- The exercise -
Output the stored items from the line with "Click the Clasificación section heading" to the line with "Action: (x=182, y=359)" as a JSON list of strings, one string per line, with blank lines omitted.

━━━━━ Materials provided

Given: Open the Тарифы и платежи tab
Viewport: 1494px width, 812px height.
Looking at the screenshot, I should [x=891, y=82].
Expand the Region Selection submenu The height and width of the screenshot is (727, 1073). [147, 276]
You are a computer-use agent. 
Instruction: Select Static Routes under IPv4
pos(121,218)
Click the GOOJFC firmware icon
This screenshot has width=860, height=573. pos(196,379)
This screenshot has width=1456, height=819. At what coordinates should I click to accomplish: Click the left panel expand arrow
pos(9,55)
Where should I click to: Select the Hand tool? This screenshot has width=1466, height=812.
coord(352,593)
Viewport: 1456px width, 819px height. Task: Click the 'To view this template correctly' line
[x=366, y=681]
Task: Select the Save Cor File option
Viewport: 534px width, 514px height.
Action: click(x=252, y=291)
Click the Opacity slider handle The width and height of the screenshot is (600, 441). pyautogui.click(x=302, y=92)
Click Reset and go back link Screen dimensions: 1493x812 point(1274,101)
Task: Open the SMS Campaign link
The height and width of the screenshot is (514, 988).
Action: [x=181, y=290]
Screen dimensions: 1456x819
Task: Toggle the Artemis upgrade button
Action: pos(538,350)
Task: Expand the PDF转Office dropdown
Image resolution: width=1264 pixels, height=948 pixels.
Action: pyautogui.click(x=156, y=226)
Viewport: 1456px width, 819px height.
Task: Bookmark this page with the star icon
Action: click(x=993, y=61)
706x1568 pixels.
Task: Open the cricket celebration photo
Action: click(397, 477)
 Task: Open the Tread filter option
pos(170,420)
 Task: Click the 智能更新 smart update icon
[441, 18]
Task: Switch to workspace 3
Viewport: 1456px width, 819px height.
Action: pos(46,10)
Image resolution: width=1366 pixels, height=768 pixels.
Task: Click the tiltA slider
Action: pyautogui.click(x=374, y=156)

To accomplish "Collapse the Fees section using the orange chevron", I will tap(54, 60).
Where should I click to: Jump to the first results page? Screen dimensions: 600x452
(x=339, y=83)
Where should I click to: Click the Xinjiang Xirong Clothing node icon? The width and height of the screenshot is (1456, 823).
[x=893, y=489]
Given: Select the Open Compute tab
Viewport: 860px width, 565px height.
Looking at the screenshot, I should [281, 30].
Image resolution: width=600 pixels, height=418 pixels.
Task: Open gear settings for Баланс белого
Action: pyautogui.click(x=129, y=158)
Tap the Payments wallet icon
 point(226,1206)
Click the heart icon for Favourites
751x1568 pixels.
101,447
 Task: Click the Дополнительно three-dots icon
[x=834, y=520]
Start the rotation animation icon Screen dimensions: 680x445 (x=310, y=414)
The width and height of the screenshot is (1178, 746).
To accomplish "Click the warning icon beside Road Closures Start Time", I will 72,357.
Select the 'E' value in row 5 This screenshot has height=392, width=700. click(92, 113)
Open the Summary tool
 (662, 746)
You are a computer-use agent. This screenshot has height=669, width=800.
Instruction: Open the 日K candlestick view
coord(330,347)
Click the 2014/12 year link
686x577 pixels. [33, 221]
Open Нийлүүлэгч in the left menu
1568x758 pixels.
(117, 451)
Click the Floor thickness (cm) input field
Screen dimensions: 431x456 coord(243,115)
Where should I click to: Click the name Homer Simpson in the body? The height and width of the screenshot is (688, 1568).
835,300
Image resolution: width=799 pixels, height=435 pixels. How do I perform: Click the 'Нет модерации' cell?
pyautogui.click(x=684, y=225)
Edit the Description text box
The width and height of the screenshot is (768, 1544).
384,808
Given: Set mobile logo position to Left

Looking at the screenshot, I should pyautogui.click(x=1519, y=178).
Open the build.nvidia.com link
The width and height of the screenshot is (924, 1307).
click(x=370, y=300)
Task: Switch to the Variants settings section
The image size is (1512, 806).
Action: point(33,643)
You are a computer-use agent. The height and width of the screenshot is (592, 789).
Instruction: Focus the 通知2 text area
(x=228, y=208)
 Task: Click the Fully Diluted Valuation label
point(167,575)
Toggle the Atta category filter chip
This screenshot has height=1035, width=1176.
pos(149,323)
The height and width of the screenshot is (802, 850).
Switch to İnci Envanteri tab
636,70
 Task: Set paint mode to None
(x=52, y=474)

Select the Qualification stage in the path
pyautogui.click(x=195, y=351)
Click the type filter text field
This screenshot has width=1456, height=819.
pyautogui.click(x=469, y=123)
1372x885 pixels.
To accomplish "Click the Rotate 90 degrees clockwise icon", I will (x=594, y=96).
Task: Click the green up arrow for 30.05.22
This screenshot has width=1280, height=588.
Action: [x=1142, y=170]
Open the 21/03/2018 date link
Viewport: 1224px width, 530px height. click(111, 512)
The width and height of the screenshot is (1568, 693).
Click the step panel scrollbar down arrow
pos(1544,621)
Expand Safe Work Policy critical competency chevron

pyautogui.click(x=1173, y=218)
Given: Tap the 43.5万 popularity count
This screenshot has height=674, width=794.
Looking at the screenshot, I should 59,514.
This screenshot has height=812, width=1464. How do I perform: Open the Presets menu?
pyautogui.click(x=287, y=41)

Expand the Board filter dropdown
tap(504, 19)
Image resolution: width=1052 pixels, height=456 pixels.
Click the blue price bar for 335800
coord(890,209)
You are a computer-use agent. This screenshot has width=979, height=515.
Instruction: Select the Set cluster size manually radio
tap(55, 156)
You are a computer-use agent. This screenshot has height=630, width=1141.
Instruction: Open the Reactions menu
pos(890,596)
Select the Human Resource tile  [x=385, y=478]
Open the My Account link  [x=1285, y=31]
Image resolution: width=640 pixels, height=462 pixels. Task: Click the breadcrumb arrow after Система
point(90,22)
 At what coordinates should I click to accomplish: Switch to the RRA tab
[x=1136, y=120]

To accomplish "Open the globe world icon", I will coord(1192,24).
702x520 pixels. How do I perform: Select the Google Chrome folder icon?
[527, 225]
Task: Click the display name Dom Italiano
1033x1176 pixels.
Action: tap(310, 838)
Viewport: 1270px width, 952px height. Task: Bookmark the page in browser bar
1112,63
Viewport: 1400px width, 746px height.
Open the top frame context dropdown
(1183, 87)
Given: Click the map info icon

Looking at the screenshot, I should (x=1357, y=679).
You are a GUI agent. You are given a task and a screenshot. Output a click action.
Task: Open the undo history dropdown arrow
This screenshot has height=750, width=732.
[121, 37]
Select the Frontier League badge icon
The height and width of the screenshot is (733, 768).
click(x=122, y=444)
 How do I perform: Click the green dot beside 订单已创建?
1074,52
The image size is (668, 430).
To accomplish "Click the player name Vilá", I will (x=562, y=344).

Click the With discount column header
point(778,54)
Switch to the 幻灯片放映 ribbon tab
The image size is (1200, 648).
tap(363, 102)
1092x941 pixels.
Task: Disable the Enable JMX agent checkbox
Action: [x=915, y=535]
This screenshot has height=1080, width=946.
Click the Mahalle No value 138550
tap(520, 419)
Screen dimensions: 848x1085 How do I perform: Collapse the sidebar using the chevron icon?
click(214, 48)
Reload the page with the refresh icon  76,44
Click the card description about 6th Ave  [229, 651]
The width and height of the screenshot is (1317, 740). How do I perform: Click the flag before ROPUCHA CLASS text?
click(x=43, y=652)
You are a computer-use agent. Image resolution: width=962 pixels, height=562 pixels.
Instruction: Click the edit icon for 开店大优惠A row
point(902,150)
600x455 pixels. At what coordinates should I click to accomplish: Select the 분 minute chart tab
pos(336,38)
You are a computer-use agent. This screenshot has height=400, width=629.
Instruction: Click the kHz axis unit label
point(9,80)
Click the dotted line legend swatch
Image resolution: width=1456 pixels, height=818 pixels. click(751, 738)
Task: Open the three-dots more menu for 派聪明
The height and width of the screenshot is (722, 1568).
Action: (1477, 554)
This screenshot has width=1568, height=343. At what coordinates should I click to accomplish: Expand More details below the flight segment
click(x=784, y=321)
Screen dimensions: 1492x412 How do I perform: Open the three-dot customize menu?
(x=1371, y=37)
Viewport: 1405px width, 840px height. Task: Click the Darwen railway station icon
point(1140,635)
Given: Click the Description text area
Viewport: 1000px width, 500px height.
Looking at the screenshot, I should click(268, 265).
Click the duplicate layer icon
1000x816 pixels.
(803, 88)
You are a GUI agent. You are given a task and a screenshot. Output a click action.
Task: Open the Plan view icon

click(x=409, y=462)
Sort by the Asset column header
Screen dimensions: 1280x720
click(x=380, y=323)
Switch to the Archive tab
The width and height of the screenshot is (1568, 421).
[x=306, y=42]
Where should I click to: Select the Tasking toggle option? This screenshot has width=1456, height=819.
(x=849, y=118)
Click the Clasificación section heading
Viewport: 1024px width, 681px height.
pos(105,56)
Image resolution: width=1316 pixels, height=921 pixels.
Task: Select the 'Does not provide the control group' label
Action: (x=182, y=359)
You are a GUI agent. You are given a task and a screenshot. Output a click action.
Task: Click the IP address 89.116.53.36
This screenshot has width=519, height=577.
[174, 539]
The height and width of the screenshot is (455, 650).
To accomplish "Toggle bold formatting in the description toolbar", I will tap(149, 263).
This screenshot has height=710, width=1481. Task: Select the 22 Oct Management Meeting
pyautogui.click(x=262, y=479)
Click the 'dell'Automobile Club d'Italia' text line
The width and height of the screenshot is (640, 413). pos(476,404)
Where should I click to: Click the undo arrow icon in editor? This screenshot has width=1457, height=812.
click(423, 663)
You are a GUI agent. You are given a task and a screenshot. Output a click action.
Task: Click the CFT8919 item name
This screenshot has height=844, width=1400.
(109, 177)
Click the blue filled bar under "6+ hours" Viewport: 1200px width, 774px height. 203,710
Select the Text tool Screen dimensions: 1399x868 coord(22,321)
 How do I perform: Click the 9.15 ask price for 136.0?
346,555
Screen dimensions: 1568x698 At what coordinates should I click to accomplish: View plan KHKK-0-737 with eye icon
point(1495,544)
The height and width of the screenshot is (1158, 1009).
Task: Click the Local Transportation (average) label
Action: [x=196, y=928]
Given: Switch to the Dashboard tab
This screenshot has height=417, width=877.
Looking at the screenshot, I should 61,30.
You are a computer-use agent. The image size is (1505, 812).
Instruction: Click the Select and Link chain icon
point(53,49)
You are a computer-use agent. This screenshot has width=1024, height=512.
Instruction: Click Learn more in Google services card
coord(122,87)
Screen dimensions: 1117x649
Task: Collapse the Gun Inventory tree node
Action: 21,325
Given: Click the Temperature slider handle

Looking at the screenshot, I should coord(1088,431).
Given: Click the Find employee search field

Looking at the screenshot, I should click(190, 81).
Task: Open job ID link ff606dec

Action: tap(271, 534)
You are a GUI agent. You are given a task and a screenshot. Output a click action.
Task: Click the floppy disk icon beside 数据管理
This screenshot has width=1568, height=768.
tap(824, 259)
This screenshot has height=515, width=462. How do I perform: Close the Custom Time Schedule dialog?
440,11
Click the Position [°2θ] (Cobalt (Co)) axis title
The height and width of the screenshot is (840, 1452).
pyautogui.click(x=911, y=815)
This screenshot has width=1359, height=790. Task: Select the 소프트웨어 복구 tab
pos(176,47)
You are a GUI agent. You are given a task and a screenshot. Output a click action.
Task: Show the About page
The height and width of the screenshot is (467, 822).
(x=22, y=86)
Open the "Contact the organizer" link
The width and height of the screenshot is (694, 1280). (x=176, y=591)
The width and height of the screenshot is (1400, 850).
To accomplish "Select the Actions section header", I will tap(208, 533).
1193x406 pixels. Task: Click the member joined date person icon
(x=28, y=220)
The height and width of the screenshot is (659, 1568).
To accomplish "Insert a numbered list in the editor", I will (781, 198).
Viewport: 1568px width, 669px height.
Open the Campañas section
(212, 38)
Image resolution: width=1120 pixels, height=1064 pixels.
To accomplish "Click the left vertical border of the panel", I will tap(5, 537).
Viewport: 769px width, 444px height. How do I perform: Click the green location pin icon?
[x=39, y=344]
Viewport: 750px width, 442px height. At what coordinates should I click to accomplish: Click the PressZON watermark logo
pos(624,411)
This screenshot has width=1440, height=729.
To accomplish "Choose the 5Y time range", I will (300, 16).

━━━━━━━━━━

- Expected answer -
[
  "Click the Clasificación section heading",
  "Viewport: 1024px width, 681px height.",
  "pos(105,56)",
  "Image resolution: width=1316 pixels, height=921 pixels.",
  "Task: Select the 'Does not provide the control group' label",
  "Action: (x=182, y=359)"
]